DATA SHOWN |
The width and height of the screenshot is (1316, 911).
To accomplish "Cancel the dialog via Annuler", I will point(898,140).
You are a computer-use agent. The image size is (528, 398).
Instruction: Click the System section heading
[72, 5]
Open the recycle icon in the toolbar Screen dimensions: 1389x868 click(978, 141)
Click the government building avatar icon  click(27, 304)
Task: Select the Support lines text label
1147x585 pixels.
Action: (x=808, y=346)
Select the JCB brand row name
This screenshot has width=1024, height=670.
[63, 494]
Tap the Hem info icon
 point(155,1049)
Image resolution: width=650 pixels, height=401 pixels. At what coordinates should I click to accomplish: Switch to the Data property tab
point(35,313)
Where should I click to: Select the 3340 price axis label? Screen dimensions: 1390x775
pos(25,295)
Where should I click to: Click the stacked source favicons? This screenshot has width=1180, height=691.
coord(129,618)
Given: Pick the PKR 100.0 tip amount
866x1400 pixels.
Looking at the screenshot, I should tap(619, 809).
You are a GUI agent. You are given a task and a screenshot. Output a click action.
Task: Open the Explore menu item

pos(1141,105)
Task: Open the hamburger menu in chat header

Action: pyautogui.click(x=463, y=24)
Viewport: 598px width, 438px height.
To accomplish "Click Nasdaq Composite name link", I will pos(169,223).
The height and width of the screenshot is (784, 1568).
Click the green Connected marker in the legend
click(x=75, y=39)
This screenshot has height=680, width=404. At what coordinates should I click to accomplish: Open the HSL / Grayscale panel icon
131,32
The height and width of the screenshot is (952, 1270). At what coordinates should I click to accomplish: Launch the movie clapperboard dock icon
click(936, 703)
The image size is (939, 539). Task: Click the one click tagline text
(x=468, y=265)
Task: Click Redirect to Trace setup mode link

DIRECTIONS | Reproduce every one of the rows above, character for character, with nothing changed, added, or left out.

EXERCISE OUTPUT |
The width and height of the screenshot is (1316, 911).
To accomplish "Cancel the dialog via Annuler", I will point(898,140).
You are a computer-use agent. The image size is (528, 398).
Instruction: Click the System section heading
[72, 5]
Open the recycle icon in the toolbar Screen dimensions: 1389x868 click(978, 141)
Click the government building avatar icon  click(27, 304)
Task: Select the Support lines text label
1147x585 pixels.
Action: (x=808, y=346)
Select the JCB brand row name
This screenshot has width=1024, height=670.
[63, 494]
Tap the Hem info icon
 point(155,1049)
Image resolution: width=650 pixels, height=401 pixels. At what coordinates should I click to accomplish: Switch to the Data property tab
point(35,313)
Where should I click to: Select the 3340 price axis label? Screen dimensions: 1390x775
pos(25,295)
Where should I click to: Click the stacked source favicons? This screenshot has width=1180, height=691.
coord(129,618)
Given: Pick the PKR 100.0 tip amount
866x1400 pixels.
Looking at the screenshot, I should tap(619, 809).
You are a GUI agent. You are given a task and a screenshot. Output a click action.
Task: Open the Explore menu item

pos(1141,105)
Task: Open the hamburger menu in chat header

Action: pyautogui.click(x=463, y=24)
Viewport: 598px width, 438px height.
To accomplish "Click Nasdaq Composite name link", I will pos(169,223).
The height and width of the screenshot is (784, 1568).
Click the green Connected marker in the legend
click(x=75, y=39)
This screenshot has height=680, width=404. At what coordinates should I click to accomplish: Open the HSL / Grayscale panel icon
131,32
The height and width of the screenshot is (952, 1270). At what coordinates should I click to accomplish: Launch the movie clapperboard dock icon
click(936, 703)
The image size is (939, 539). Task: Click the one click tagline text
(x=468, y=265)
Task: Click Redirect to Trace setup mode link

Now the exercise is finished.